> **Exercise requirements**
From the line containing "Open polling condition settings gear" to the last line of the listing, both included, copy every line exactly and drop the pictures.

> **Records**
______

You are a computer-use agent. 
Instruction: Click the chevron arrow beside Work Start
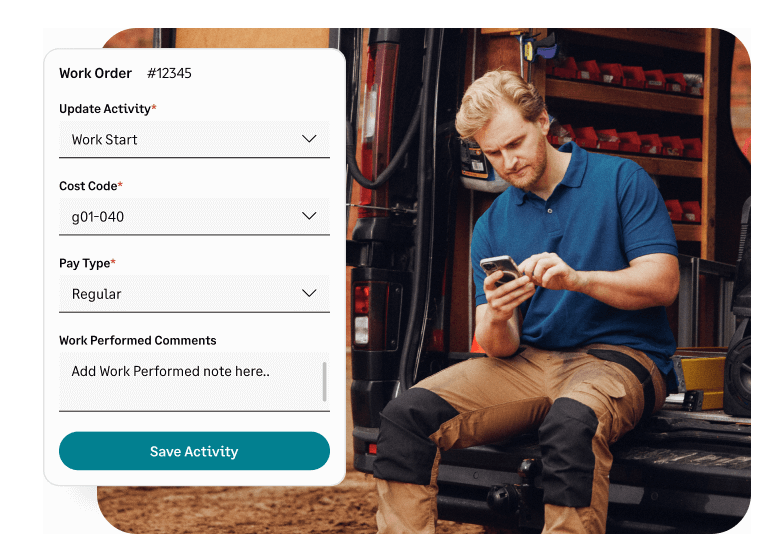(x=309, y=139)
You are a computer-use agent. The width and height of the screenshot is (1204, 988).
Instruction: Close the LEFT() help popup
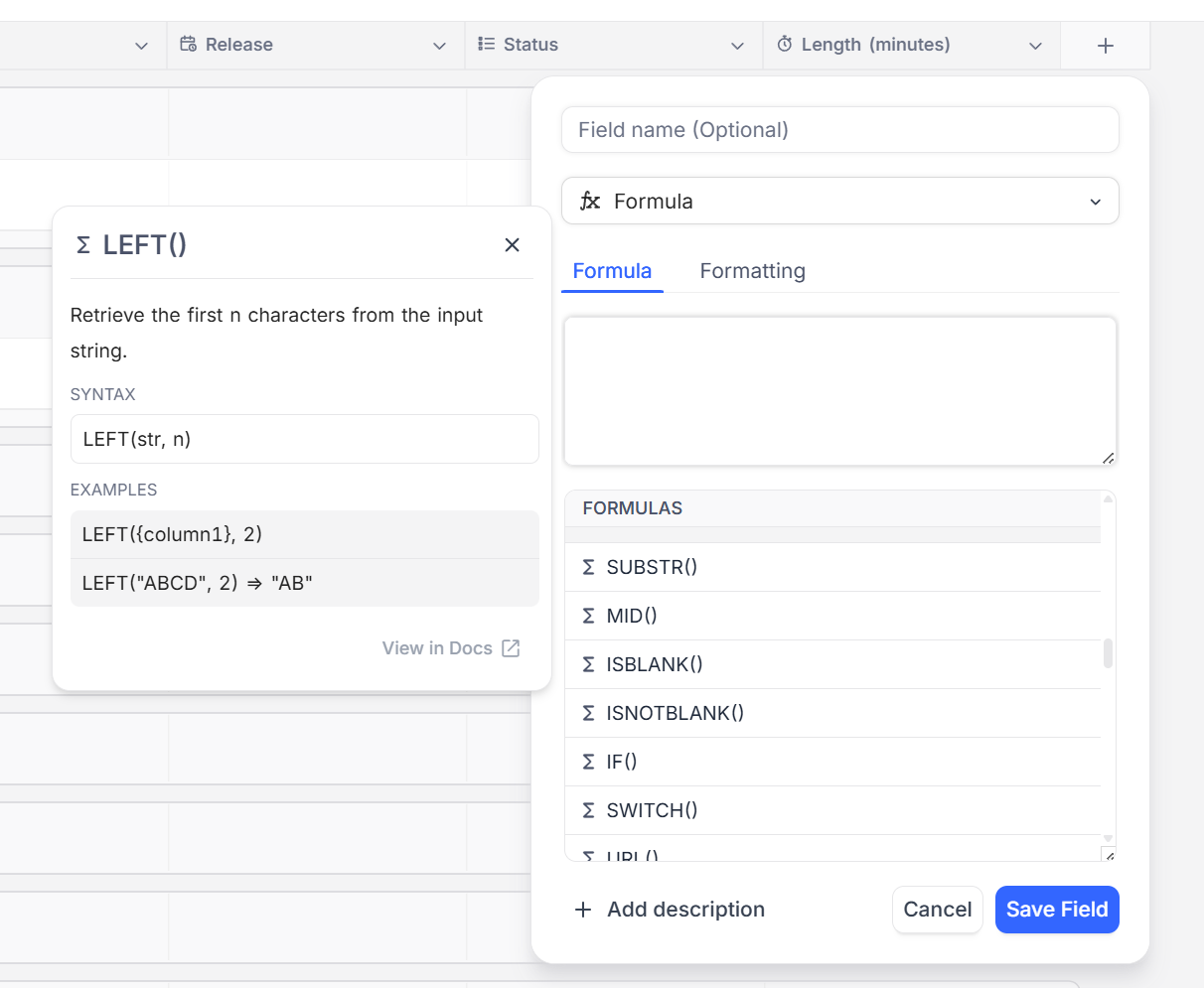512,245
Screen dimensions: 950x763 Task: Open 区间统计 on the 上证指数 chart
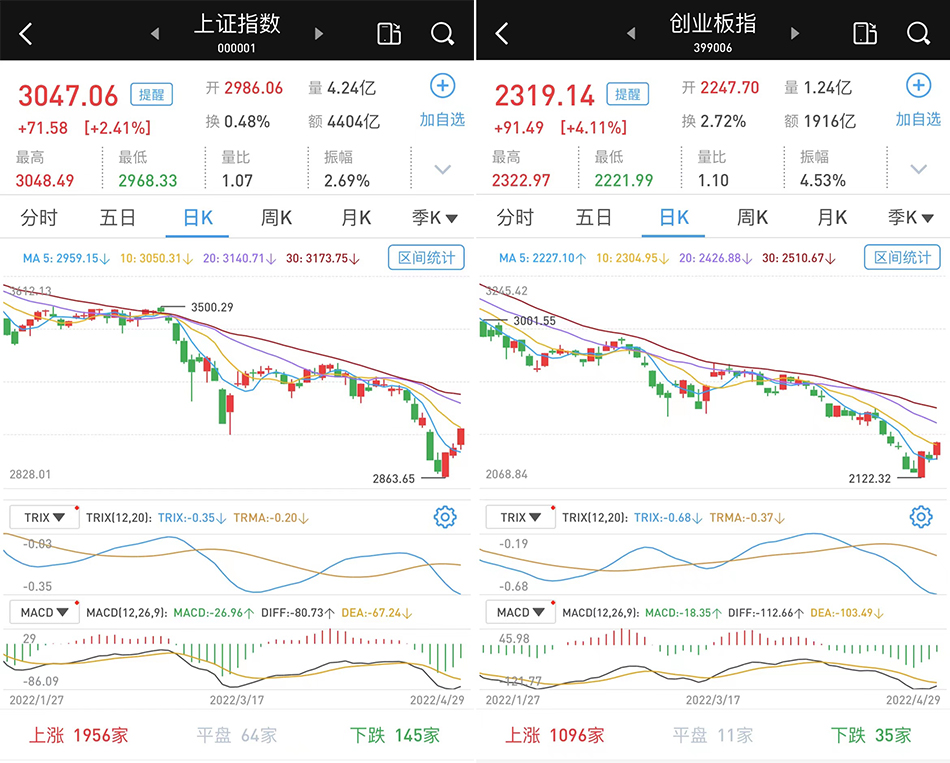(x=426, y=258)
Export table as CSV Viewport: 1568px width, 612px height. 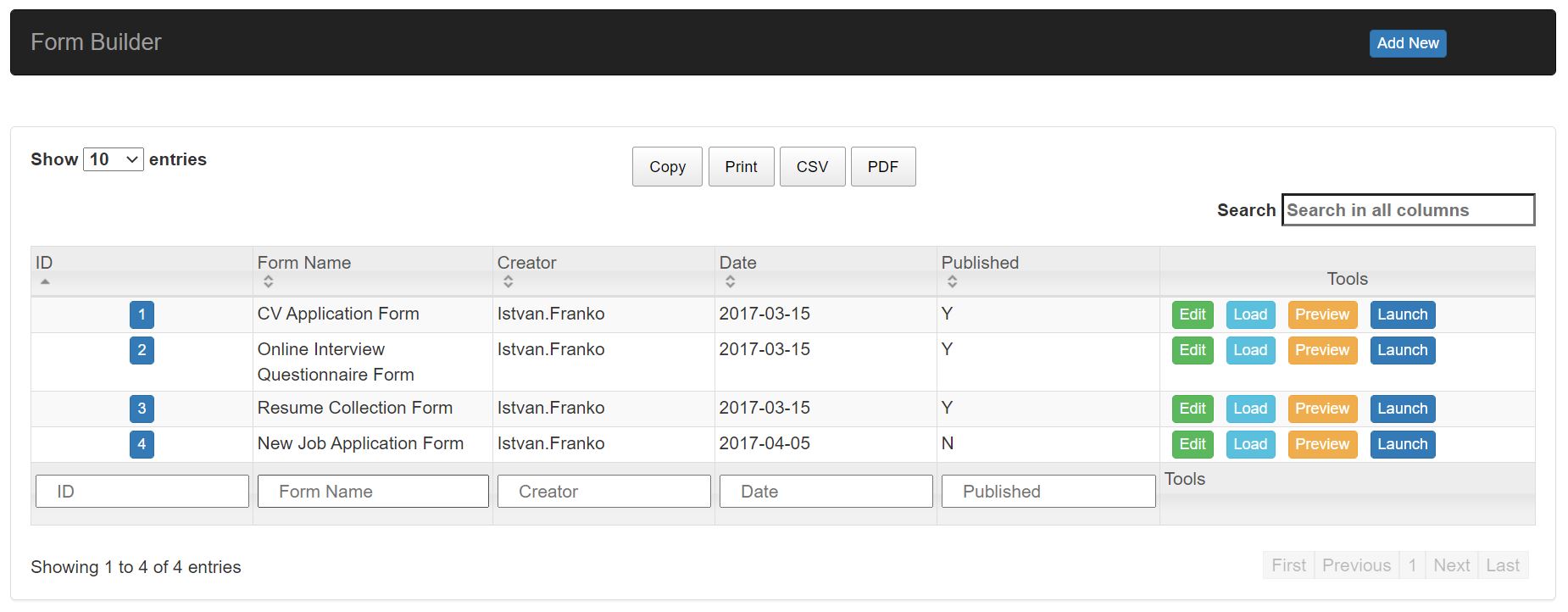(811, 167)
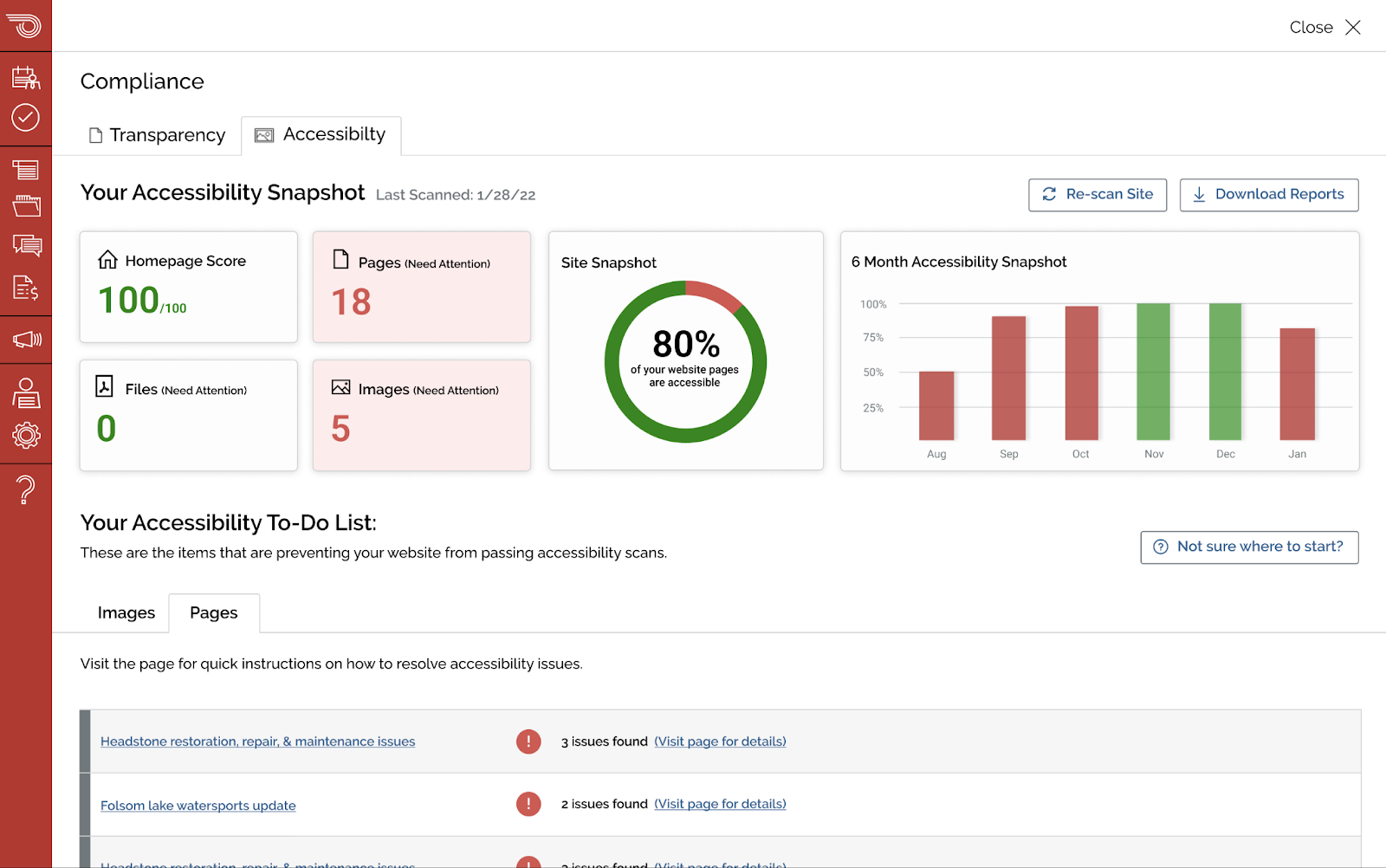The image size is (1386, 868).
Task: Open the chat messages sidebar icon
Action: [x=26, y=246]
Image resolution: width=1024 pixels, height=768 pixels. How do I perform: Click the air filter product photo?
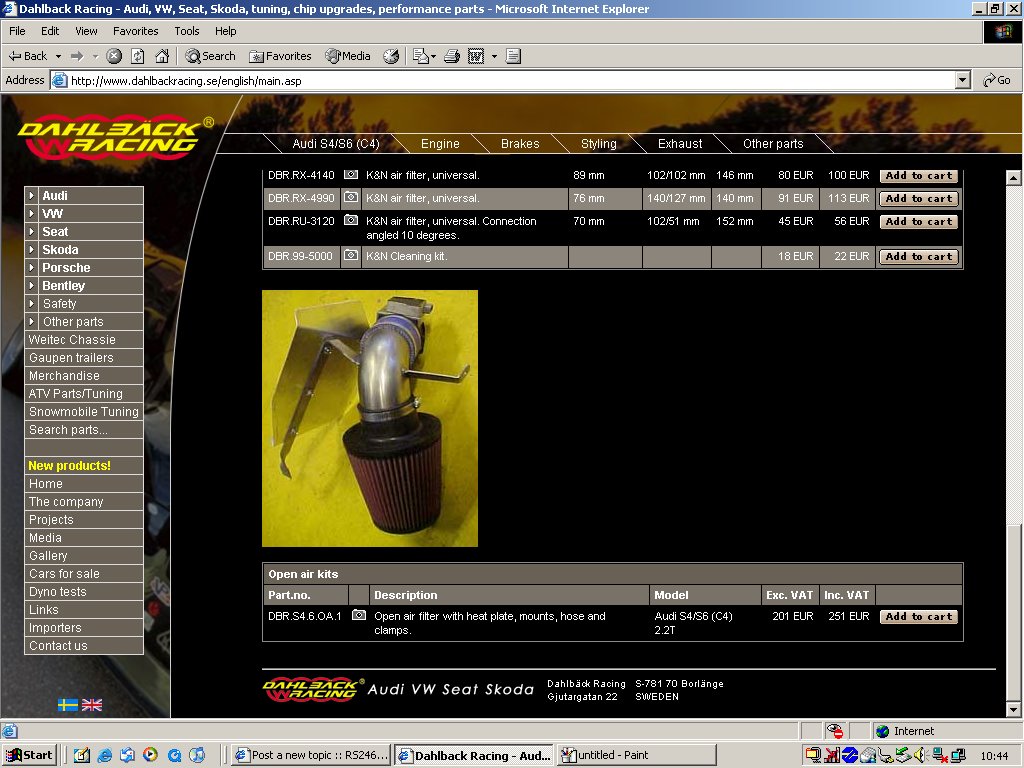pyautogui.click(x=370, y=418)
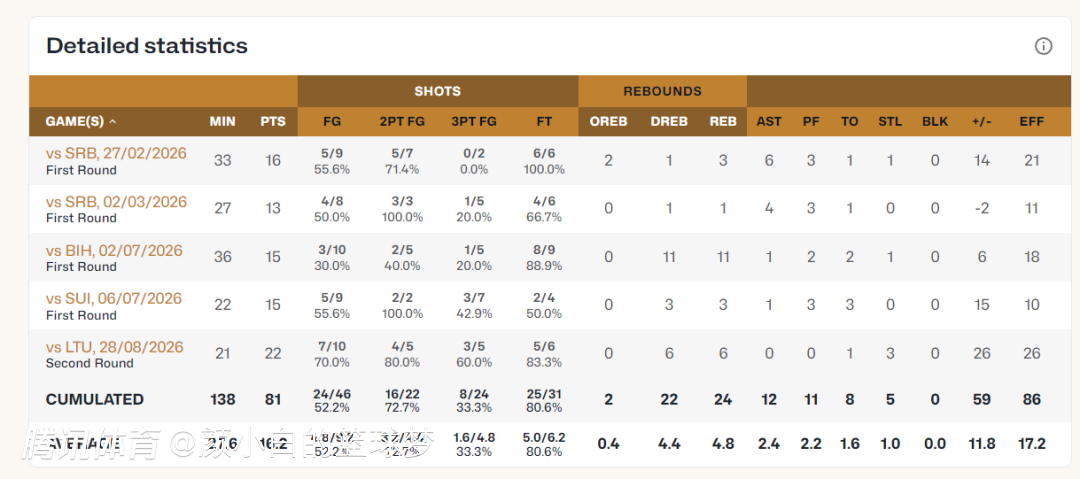Select the REBOUNDS group header
The image size is (1080, 479).
663,91
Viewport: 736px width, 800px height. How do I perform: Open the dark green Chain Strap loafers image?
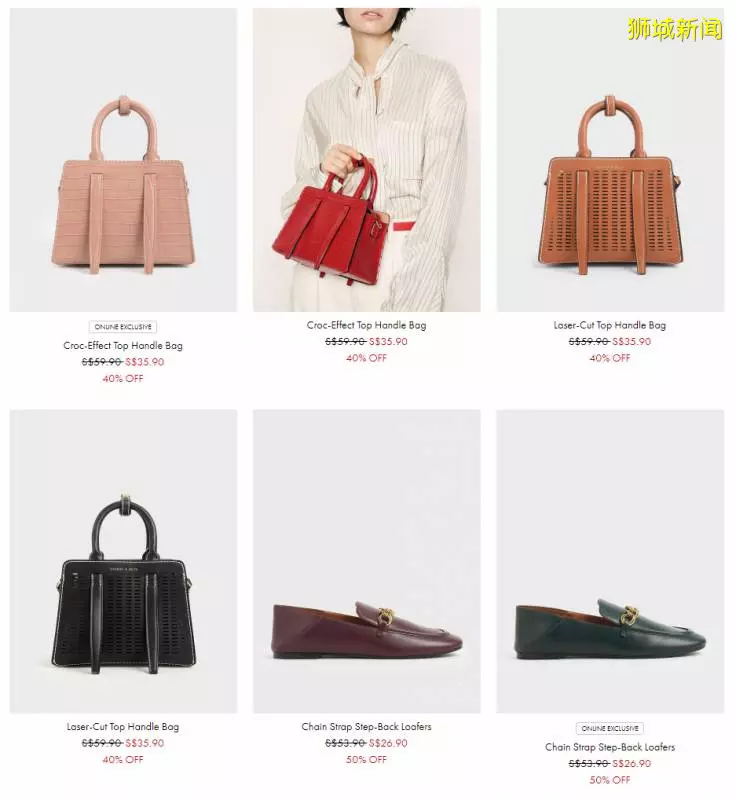[611, 561]
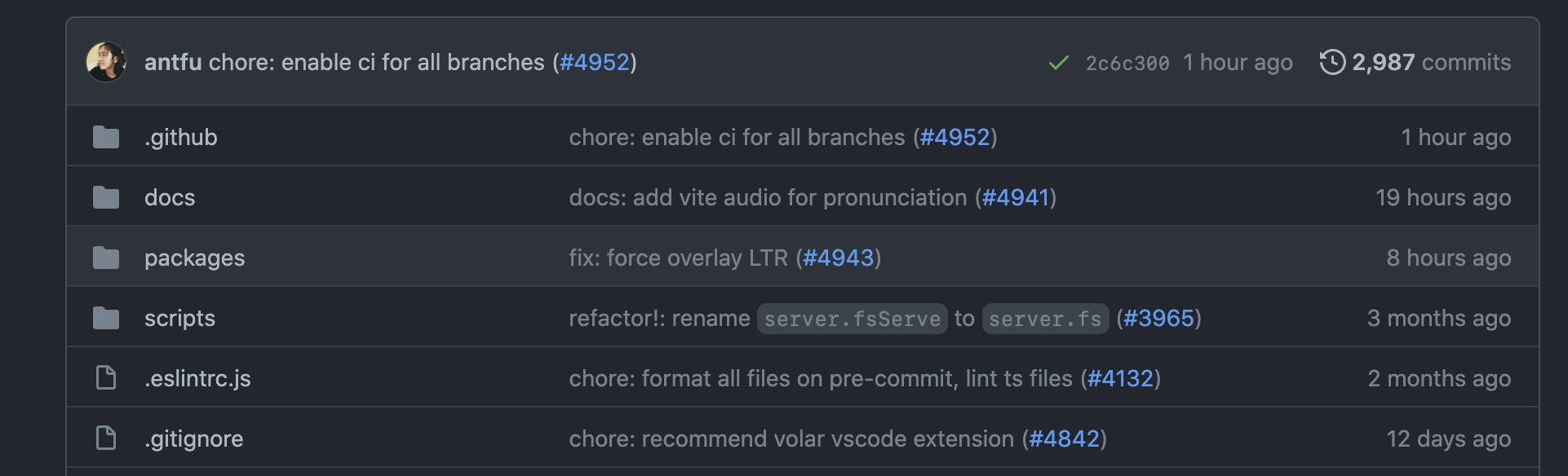Open commit hash 2c6c300
Screen dimensions: 1568x476
tap(1127, 63)
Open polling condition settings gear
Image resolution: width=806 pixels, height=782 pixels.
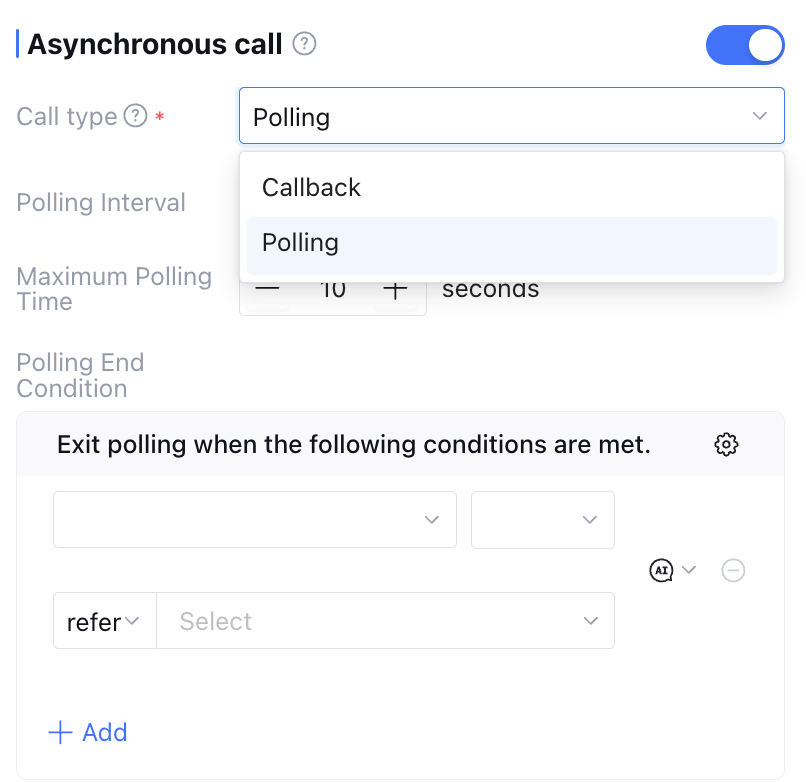point(726,445)
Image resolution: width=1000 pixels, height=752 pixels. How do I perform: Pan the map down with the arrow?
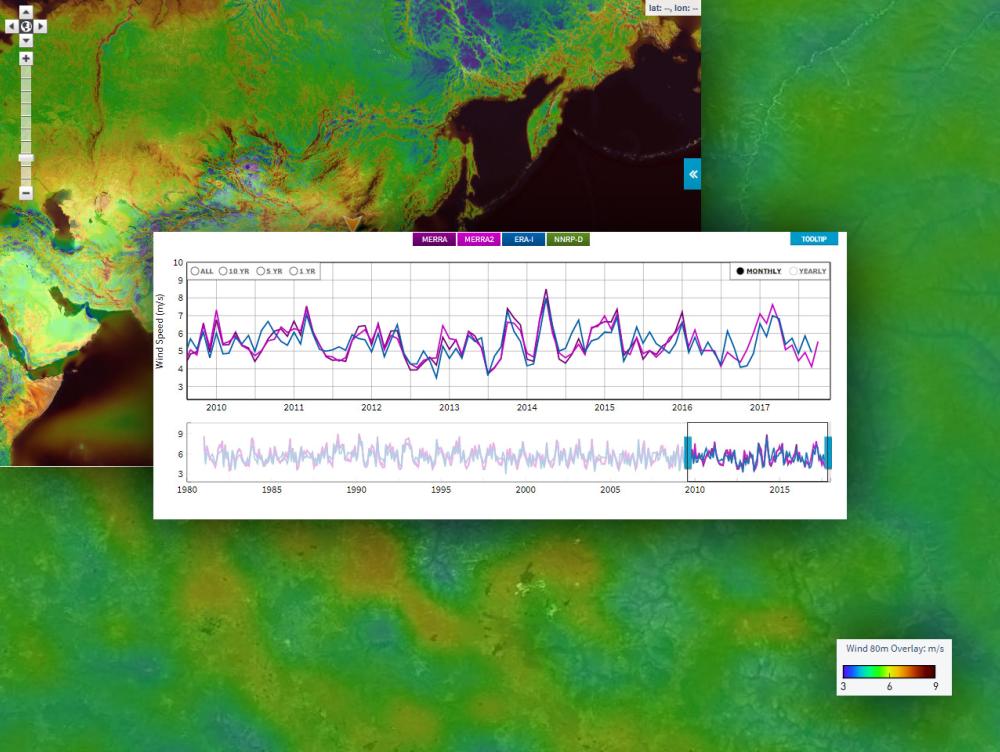[26, 40]
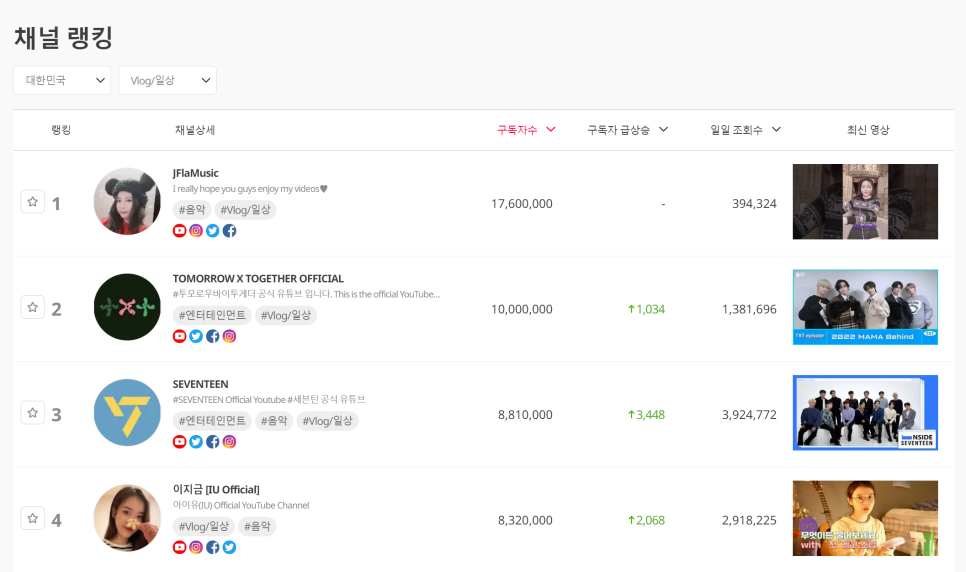Star the SEVENTEEN channel row
This screenshot has width=966, height=572.
[32, 412]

______

> **Solved exercise**
Open polling condition settings gear
Image resolution: width=806 pixels, height=782 pixels.
point(726,445)
Image resolution: width=1000 pixels, height=752 pixels. How do I perform: Pan the map down with the arrow?
[26, 40]
Star the SEVENTEEN channel row
This screenshot has width=966, height=572.
[32, 412]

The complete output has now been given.